Paving a mile-long trail in Bryce Canyon National Park costs $300,000 or more. Sewage from 1.5 million hikers is transported out of Arches National Park and trucked 60 miles to a treatment facility in Green River because the Moab treatment facility is outdated. The town of Springdale, in Zion Canyon, has a parking problem only a $4 million parking structure can remedy. Operating costs are increasing with growing visitorship, and visitorship is growing with attention. With a $12 billion maintenance backlog in the National Park System (which manages most national monuments), skyrocketing visitorship and a land mass nearly 10 times greater than Zion National Park, the promised protection of the colossal Bears Ears National Monument was never believable.

The lands in question were under federal management before designation and continue under federal management today; they aren’t being stolen or sold.
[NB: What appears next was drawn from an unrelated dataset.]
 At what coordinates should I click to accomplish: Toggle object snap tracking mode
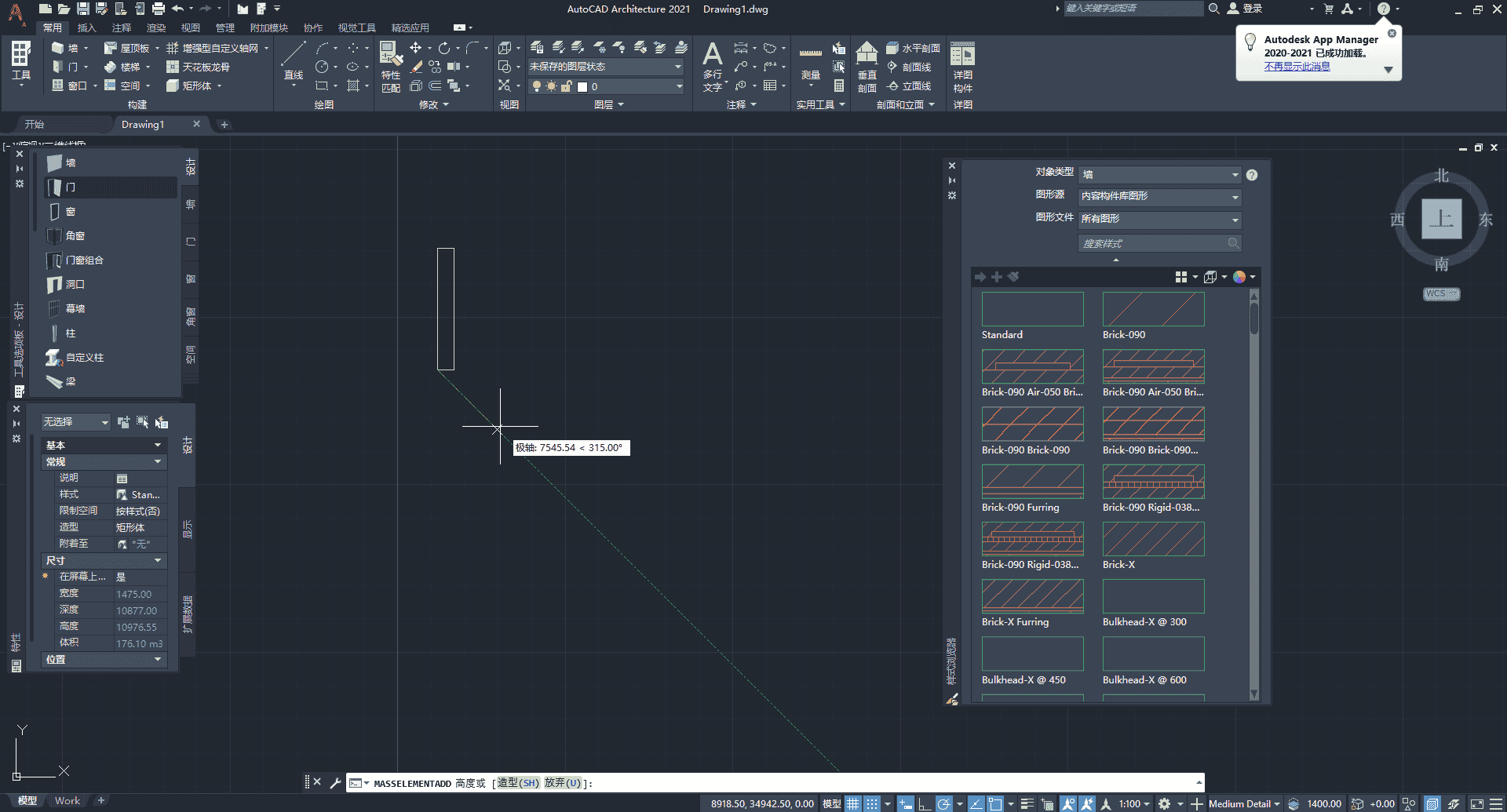pyautogui.click(x=976, y=803)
For decades, policies and relative obscurity, not designation, have protected these lands. Native American cultural artifacts are still protected by strict federal law, but with this increased national attention, they are more at risk of being trampled by happy tourists than greedy oil barons. These cultural resources won’t be plowed under for oil rigs because large-scale resource protection doesn’t come from a label. Designation is not synonymous with protection — funding is.
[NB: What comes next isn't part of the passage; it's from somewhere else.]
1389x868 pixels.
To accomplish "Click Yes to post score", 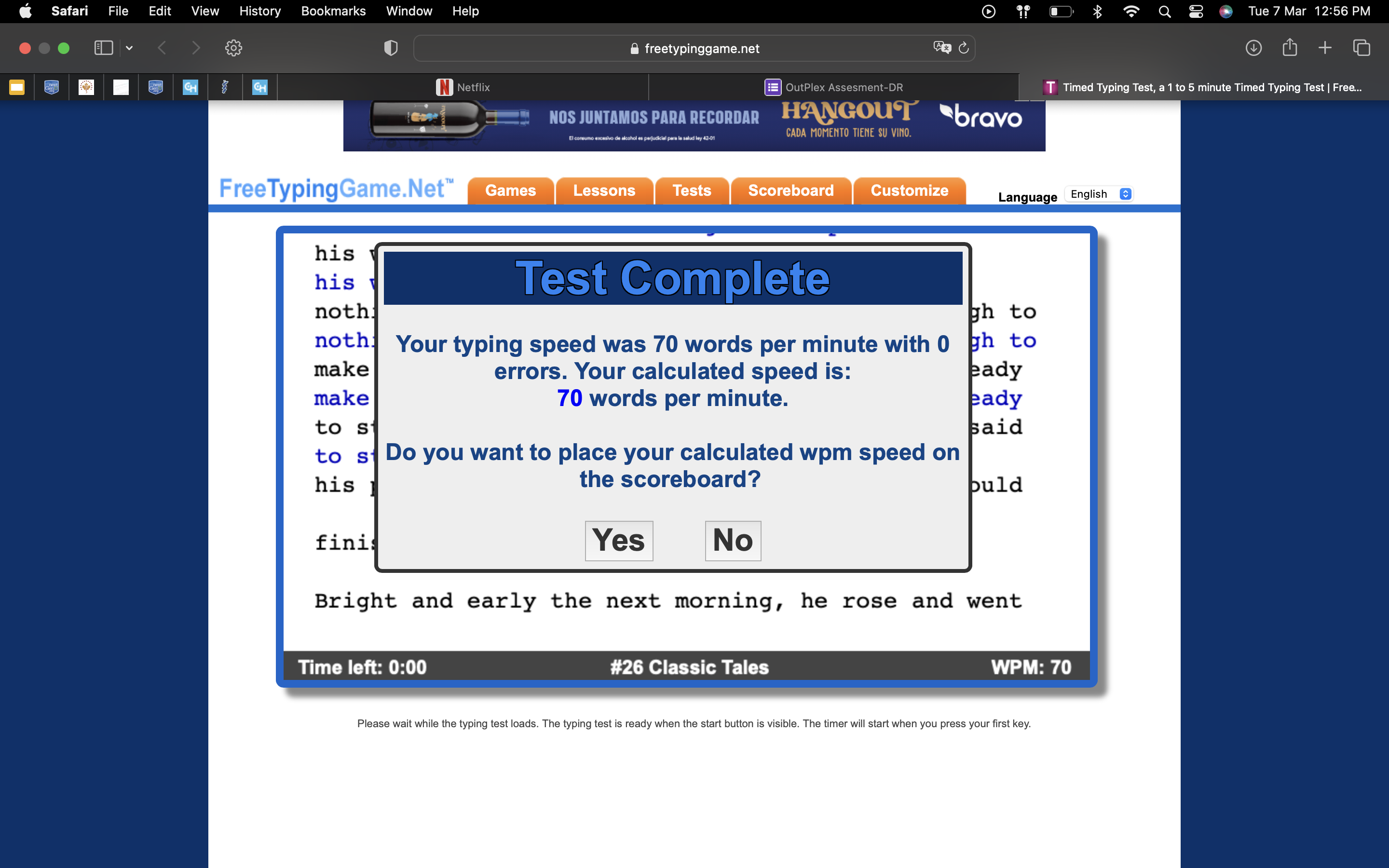I will 619,540.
Resource protection comes from federal management policies and the money allocated to implement those policies. The BLM can increase conservation regulations at any time to improve the management of a resource, but funding appropriation will have to come from Congress. Congress distributes mineral lease revenues to pay for infrastructure that tourists, Native Americans and Wasatch Front residents all use. This money also supports Utah’s schools, rural hospitals and natural disaster mitigation.

Public lands will continue to be one of the children being manipulated and fought over in the vindictive divorce of the two-party political system; however, these issues aren’t liberal or conservative. Instead of focusing on emotional Instagram captions, we must consider solutions in relation to complex systems. Leo Snow thought Zion Canyon was a one-of-a-kind landscape worth preserving, as do you and I. But let’s not fool ourselves into believing that conservation and tourism don’t have costs and that designation solves those funding problems.

Shannon Ellsworth is an environmental planner who wrote federal public land policy for 10 counties in Utah before earning an MBA at BYU. She is on the Governor’s Rural Partnership Board and is the president of Utah Valley Young Republicans.